蛇人凶残可怖,凡在蕞城居住之人无不知晓,但此时亲眼所见,谁也受不了这血腥的一幕。
而顾子杰更是惊骇,他出身二十世纪,生存在二十一世纪,那里见过这等可怖景象,就算拼杀,那也是将士们甘愿牺牲,而这只是个婴儿啊,巨大的心理落差才让他猛地惊省到一个现实:这是错乱时空,还是真的古代,不重要了,这些蛇人,这些该死的蛇人,全是毫无人性的qín_shòu。
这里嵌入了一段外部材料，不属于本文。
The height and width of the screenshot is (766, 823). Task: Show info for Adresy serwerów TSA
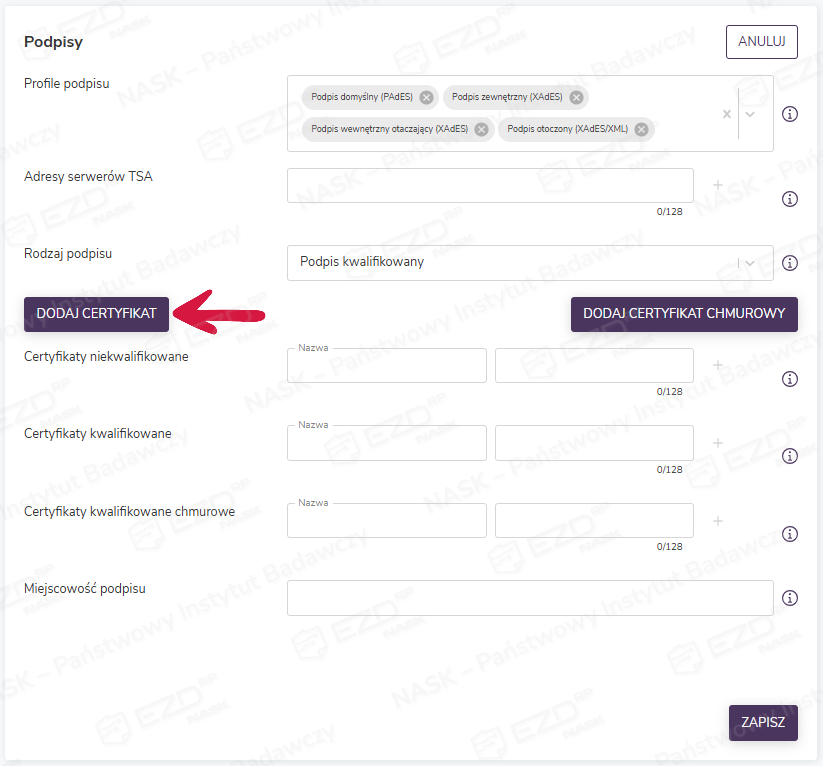point(789,199)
眼见一个襁褓中的婴儿居然被嗜血的蛇人眼都不眨地一枪刺死,他已血贯瞳仁,他猛地甩开李莲儿的手臂,冲到大炮前,一把从炮手手中夺过火把,点燃了引线,嘶哑着嗓子大吼道:“操他娘!杀!杀!杀!”
“叮!……”
一声轻响,黑色的大圆球飞了出去,这颗炮弹准确地落在那一波人群之中,继而强大的轰炸声向着四通八达轰然而开。地面有些颤抖,那一处被轰出了一个大深坑,前边七十多名百姓和一大波蛇人被轰得血肉横飞,周围的蛇人这一回登时乱了套,继而无数箭矢射出。
箭矢如雨!
城头上,李莲儿红着眼睛,手中举着从旁边士兵手中夺来的战弓,又一枝雕翎已搭上了弓弦。
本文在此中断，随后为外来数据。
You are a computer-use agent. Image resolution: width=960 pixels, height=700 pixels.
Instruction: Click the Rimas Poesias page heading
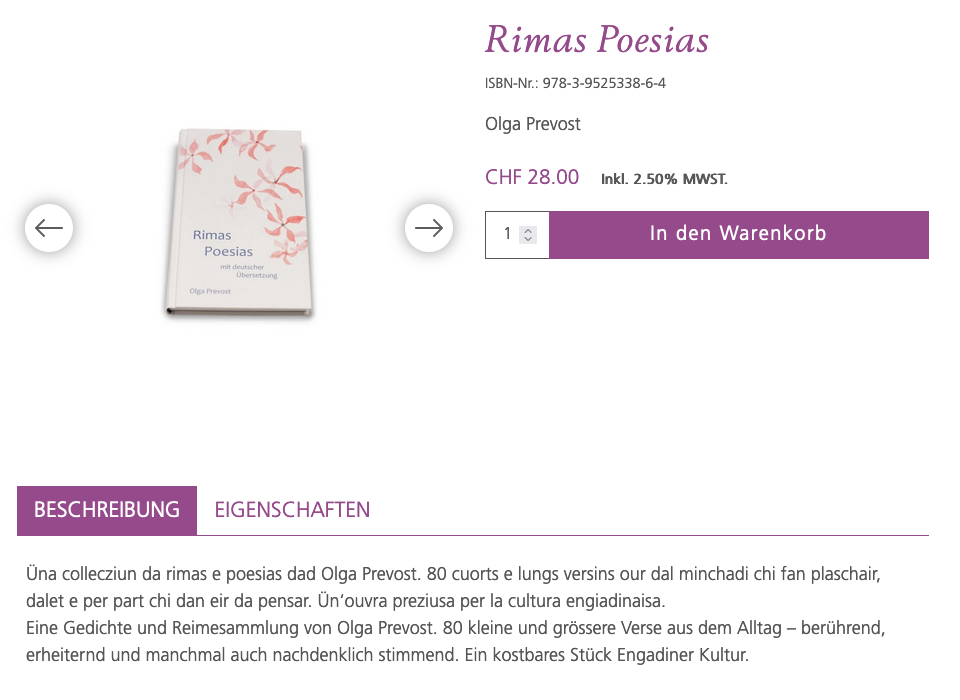597,41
眼见肉盾失去作用,蛇人们再一次呐喊扛着树藤分几队向城墙扑去。
护城河下很快又一次集结了无数蛇人,而此时大炮又被弹离了原位,硝烟散去。顾子杰举着火把,如同风中的一片落叶般簌簌发抖。他的脸熏得乌黑,睁着一双红通通的眼睛慢慢转过身来望着上边的曹县丞等人,沙哑着嗓子道:“人无完人,天命如此。大局……大局要紧啊!”
曹县丞直勾勾地看着他,忽然大喊一声,疯狂地冲了过来,吃力地抱起一块擂石恶狠狠地向城下抛去。
其他民壮一时之间也都象疯了一般冲了上去,民壮倒是有无都可,而林百夫可不敢让曹县丞有什么闪失,立即招呼几个兵丁把这个发疯的读书人连抱带抬地拖进越楼。
他冲到顾子杰面前,在他肩上重重地拍了一掌,赞道:“好样的,妇人之仁成得了什么大事,不管别人怎么看,如能解决蕞城之围,保住近万百姓的性命,你罗巡检功不可没!”
功不可没!有何用!
这时的顾子杰一时间还反应不过来,这厮却往地上狠狠淬了口唾沫,大吼道:“继续开炮,把这些畜生全部轰死。其他人继续投滚木桩,阻止蛇人攀登城楼!”
……
此时,城下护城河以内的蛇人兵早已避开火炮,分散两翼在城墙处扔上树藤,开始强攻,大炮的作用已经减弱了。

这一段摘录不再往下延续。